Iteration 0019 — 8d8a60d41b1b (accepted)¶
GitHub commit: 8d8a60d41b1b Published branch: fermilink-optimize/pyscf-diis_scf
Change summary¶
Reduce cached-AO DFT NumInt overhead with per-call molecule shell-metadata reuse, RKS cached-density plain-ndarray routing, and conservative fused UKS GGA tagged-MO alpha/beta rho2 contractions.
Acceptance rationale¶
Correctness passed and the 2.06% improvement over incumbent clears the 2% threshold without persistent caching or answer replay.
Guardrails & metrics¶
field |
value |
|---|---|
decision |
ACCEPTED |
correctness |
ok |
correctness mode |
field_tolerances |
hard reject |
no |
guardrail errors |
0 |
incumbent commit |
|
candidate commit |
|
incumbent metric |
0.82932 |
candidate metric |
0.812246 |
baseline metric |
1.22637 |
Δ vs incumbent |
+2.059% (lower-is-better sign) |
changed files |
pyscf/dft/rks.py, pyscf/dft/uks.py |
Diffstat¶
pyscf/dft/rks.py | 45 +++++++++++++++++-
pyscf/dft/uks.py | 137 ++++++++++++++++++++++++++++++++++++++++++++++++++++++-
2 files changed, 178 insertions(+), 4 deletions(-)
Diff¶
diff --git a/pyscf/dft/rks.py b/pyscf/dft/rks.py
index 17e8006d4..29f0acaf9 100644
--- a/pyscf/dft/rks.py
+++ b/pyscf/dft/rks.py
@@ -47,6 +47,11 @@ def _ao_cache_key(mol, grids, nao, deriv, blksize):
grids.weights.ctypes.data, None if non0tab_key is None else id(non0tab_key),
grids.coords.shape, grids.weights.shape, nao, deriv, blksize)

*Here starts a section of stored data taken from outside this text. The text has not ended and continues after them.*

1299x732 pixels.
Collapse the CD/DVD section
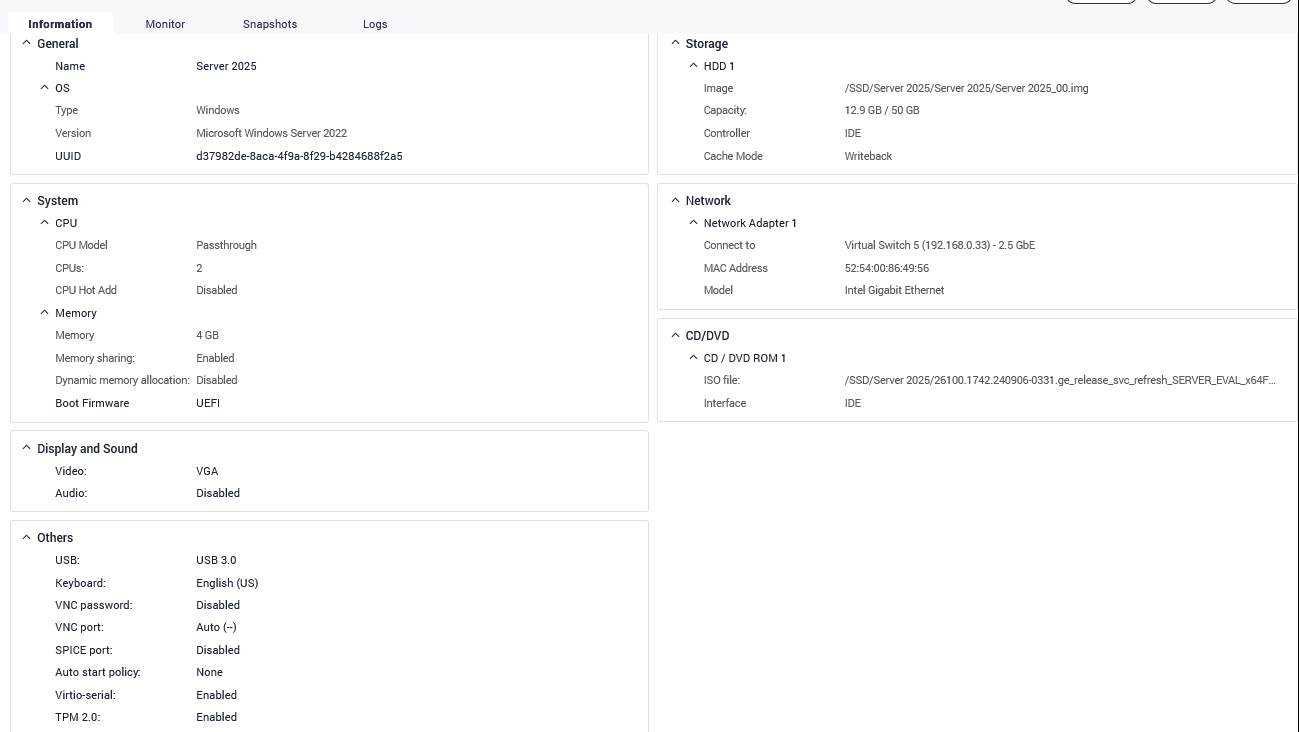tap(675, 335)
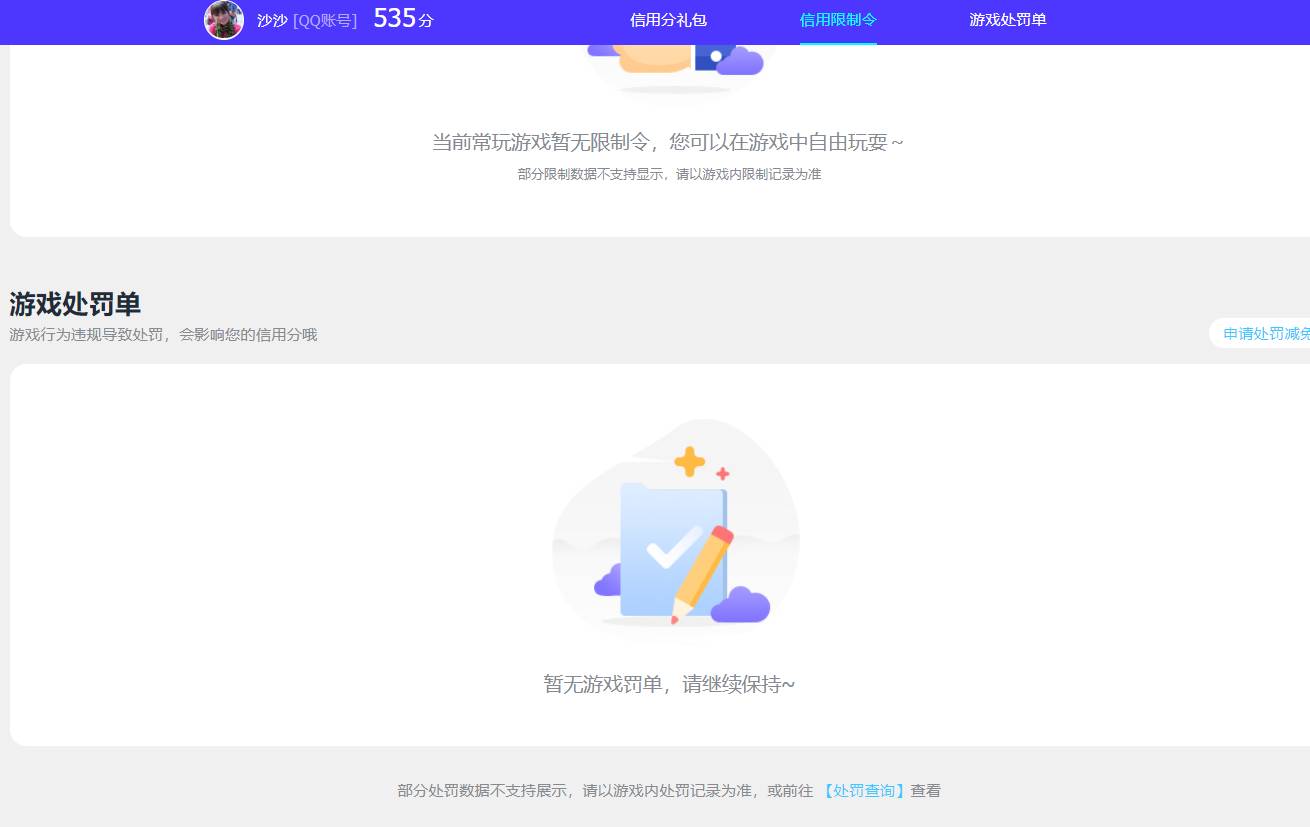This screenshot has height=827, width=1310.
Task: Open the 【处罚查询】 link
Action: point(864,790)
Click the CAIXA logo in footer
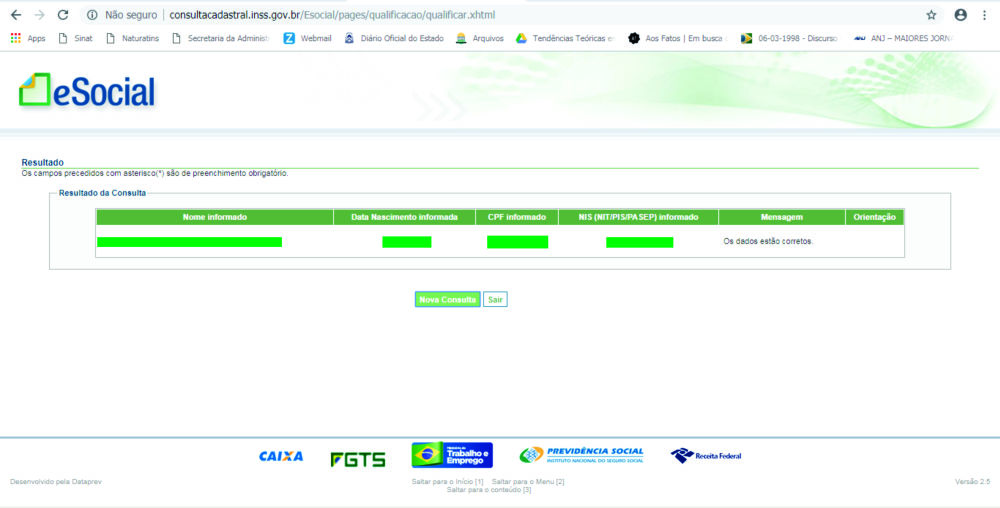Viewport: 1000px width, 508px height. tap(281, 457)
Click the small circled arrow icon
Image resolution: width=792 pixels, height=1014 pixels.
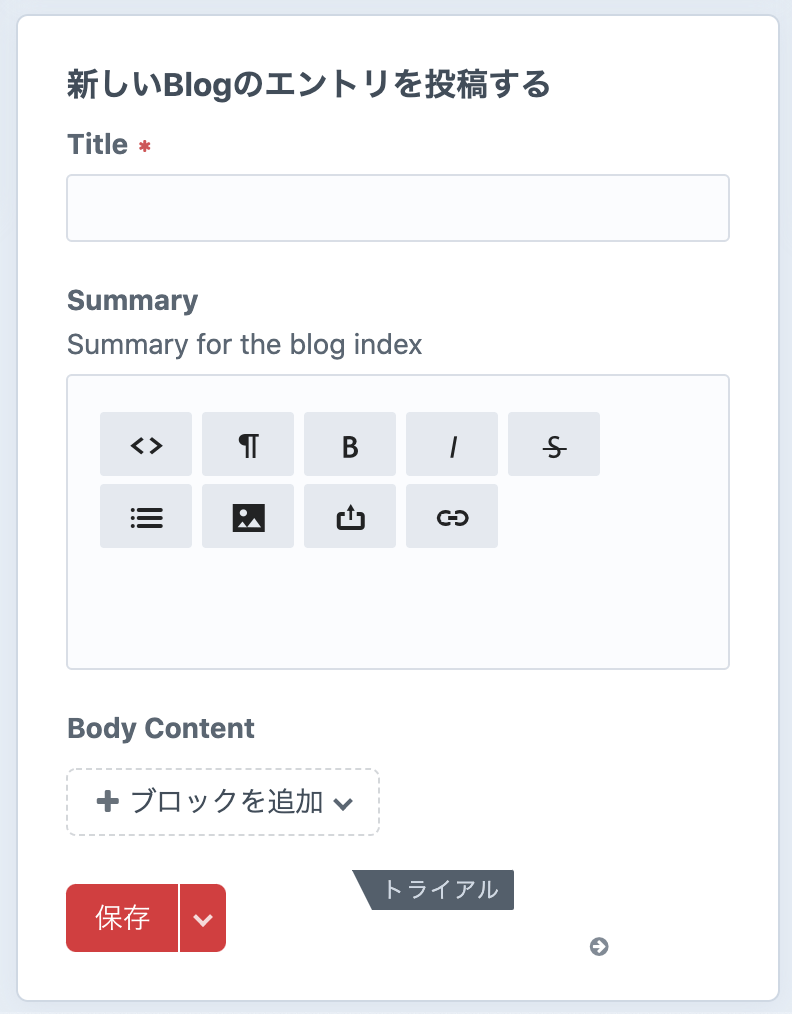599,946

+def _numint_dm_for_cached_ao(ks, dm):
+ if getattr(dm, 'mo_coeff', None) is not None and getattr(ks, '_numint_ao_cache', None):
+ return numpy.asarray(dm)
+ return dm
+
def _cached_numint_call(ks, ni, mol, grids, max_memory, fn):
coords = getattr(grids, 'coords', None)
weights = getattr(grids, 'weights', None)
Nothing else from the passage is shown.